# EXERCISE REQUIREMENTS:
1. Answer these questions from the passage on breach of trust.
(a) What does the passage say "breach" means?
(b) What laws govern a manager/employee relationship?
(c) Who is given as an example of someone who breaks trust with clients by embezzling funds?
2. Pick up the passage on breach of trust after its final line and keep writing it.

# GIVEN PASSAGE:

_____

Breach means to break, and a breach of trust is essentially a broken trust, a way in which someone fails to fulfill promises connected to something or someone entrusted to him/her. In the business sense you’ll see this term sometimes associated specifically with the administration of trusts. For instance the trustee of an estate could spend all the money in it, or merely fail to do his/her job. Breach of trust may also be used in other business contexts, not merely administration of trust funds, to show how a person deliberately or through neglect failed to act in the terms specified in agreements; an accountant who embezzles funds breaks trust with his clients.
There are many examples of the way in which a broken trust may occur, but they all have things in common. The breach of trust violates the terms of the agreement between the parties involved. Second, the person who breaks the trust has been entrusted with something: administering funds, investing someone else’s money, supervising employees, taking care of a child, giving medical care, teaching, taking care of an animal, or acting as a pastor for a community.
In order to get through life, most of us must trust, at some point, some aspect of our lives to others. Even a manager/employee relationship is one of certain types of trust, governed by employment and anti-discrimination laws. When you give someone else some authority or power in your life, they have a certain amount of control over you, which when not honored is a breach of trust.
Breaking trust isn’t always intentional. Sometimes the person in authority violates the trust of someone else simply by failing to do his or her job well or accurately. Other times, actions are intentional breaches and an abuse of the person’s position of trust.
In the legal setting, this phrase may be used to describe business relationships where one party failed to fulfill or intentionally broke terms of a contract. In other settings, trust can be violated in numerous ways, mostly when a person in power abuses his/her position. You could look at the following as breaches of trust in day-to-day settings:
- A doctor/therapist/pastor has a sexual liaison with a patient/parishioner.

_____

(Stored data)

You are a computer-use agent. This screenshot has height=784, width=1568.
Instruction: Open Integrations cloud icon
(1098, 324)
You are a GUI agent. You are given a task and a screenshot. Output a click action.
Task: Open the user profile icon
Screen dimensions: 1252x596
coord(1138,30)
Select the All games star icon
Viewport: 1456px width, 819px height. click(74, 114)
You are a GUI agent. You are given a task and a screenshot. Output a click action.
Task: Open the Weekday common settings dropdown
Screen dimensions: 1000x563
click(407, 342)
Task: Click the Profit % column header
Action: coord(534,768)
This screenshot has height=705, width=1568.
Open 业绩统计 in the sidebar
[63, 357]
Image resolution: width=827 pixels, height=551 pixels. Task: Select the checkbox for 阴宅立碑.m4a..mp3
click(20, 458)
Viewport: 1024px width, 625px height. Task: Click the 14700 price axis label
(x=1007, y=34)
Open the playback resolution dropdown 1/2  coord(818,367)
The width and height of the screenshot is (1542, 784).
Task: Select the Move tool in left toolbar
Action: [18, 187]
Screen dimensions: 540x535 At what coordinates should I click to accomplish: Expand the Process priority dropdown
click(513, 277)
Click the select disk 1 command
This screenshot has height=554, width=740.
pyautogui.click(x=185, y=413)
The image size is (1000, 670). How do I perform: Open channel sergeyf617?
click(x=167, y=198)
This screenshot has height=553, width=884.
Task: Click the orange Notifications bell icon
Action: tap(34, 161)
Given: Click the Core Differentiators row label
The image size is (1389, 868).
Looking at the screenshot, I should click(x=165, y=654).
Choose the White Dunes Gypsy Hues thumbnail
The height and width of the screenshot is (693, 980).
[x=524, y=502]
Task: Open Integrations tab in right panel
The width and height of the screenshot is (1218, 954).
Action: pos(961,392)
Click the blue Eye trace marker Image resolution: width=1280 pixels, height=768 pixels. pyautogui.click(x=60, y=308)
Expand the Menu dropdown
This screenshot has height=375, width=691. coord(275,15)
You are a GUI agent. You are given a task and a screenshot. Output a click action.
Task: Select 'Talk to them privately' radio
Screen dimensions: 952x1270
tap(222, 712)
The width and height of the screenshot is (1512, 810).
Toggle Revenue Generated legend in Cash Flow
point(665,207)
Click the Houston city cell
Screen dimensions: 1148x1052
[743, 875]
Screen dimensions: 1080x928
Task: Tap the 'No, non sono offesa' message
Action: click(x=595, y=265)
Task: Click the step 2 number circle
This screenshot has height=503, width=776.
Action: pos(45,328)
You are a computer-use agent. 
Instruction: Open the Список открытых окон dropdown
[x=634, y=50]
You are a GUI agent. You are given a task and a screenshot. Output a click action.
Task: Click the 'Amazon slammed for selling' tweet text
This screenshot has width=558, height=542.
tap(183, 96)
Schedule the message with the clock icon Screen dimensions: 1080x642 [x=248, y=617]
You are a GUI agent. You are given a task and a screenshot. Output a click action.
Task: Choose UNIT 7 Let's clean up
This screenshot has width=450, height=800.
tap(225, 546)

_____

# SOLVED TASKS:
1.
(a) To break.
(b) Employment and anti-discrimination laws.
(c) An accountant.

2.
- A teacher or parent verbally, physically or sexually abuses a child.
- A parent or foster-parent fails to provide basic care to a child entrusted to them.
- A manager sexually harasses employees or breaks laws governing workplace behavior.
- An employer fails to provide state mandated rights to workers.
- A babysitter neglects her charge also racks up hundreds of dollars of long-distance phone calls.
- You pet sitter doesn’t walk your dog as specified.
- Someone taking care of your house in your absence doesn’t water your plants.
The breach of trust can be very huge, or quite small. Your housesitter might not water your plants, which is a tiny breach. If your housesitter takes all your bills, steals your credit card numbers and takes off with your furniture, this is a huge breach of trust.
Despite these breaches, we are dependent upon others and must place trust in them from time to time. Whether you’re entrusting your bank account or your dry cleaning to someone else, just remember that the majority of people plan to fulfill their agreements with you. Evaluate businesses, schools, babysitters, and bosses by getting information and references from others so you can place trust in others more easily, but wisely.